# What is required:
Go through the records below and show every line with the string "computer".
BEGIN
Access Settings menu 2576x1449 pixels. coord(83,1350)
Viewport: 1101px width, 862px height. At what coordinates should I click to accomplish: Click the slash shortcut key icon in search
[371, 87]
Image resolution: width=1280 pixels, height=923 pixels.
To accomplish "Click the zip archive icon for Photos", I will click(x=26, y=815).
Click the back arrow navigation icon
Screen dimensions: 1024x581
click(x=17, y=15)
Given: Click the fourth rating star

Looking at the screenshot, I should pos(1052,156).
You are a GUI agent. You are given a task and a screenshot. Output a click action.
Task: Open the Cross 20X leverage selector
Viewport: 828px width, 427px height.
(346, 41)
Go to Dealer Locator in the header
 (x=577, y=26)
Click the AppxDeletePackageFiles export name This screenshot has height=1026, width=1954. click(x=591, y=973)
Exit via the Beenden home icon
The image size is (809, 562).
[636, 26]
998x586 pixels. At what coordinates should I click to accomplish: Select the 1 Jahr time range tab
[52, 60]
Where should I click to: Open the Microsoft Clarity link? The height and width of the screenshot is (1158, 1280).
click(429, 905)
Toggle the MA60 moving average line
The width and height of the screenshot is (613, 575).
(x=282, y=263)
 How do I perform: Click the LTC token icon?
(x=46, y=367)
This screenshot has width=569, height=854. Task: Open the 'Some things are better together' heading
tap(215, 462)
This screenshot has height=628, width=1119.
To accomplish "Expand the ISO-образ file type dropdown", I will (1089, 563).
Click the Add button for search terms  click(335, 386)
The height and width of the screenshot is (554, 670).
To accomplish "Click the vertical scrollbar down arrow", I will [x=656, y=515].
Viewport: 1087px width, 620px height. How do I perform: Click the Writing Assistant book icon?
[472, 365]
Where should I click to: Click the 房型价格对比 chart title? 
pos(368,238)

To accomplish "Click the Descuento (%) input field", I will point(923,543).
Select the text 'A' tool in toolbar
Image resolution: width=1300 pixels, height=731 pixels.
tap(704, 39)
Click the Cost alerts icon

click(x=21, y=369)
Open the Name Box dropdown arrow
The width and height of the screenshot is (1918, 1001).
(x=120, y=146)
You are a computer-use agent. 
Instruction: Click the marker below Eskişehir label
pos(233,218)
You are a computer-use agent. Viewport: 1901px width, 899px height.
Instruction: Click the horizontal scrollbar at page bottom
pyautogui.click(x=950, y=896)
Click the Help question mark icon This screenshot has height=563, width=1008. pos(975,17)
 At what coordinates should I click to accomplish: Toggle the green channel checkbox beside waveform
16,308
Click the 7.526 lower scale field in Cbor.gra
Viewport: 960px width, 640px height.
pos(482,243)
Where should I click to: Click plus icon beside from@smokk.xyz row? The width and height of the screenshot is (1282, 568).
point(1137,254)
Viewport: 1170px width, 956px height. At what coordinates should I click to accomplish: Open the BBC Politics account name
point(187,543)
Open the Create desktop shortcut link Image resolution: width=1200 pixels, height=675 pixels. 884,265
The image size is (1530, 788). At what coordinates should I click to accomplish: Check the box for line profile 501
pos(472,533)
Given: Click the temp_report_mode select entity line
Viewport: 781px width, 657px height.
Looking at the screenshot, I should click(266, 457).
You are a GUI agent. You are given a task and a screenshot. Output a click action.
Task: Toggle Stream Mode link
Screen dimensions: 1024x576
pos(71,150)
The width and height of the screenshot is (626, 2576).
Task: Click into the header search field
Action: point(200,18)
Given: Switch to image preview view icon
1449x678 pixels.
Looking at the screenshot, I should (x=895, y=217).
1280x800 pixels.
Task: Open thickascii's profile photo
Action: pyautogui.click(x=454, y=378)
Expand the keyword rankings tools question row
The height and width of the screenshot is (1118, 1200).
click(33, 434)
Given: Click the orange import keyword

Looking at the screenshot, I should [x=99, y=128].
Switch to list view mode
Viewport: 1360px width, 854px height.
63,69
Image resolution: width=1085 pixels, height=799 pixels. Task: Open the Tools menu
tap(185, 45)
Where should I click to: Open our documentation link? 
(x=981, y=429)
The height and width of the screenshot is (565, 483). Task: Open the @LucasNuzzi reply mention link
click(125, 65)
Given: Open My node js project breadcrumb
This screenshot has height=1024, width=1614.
END
# Output for this task:
You are a computer-use agent. 
You are a computer-use agent. Viewport: 1901px width, 899px height.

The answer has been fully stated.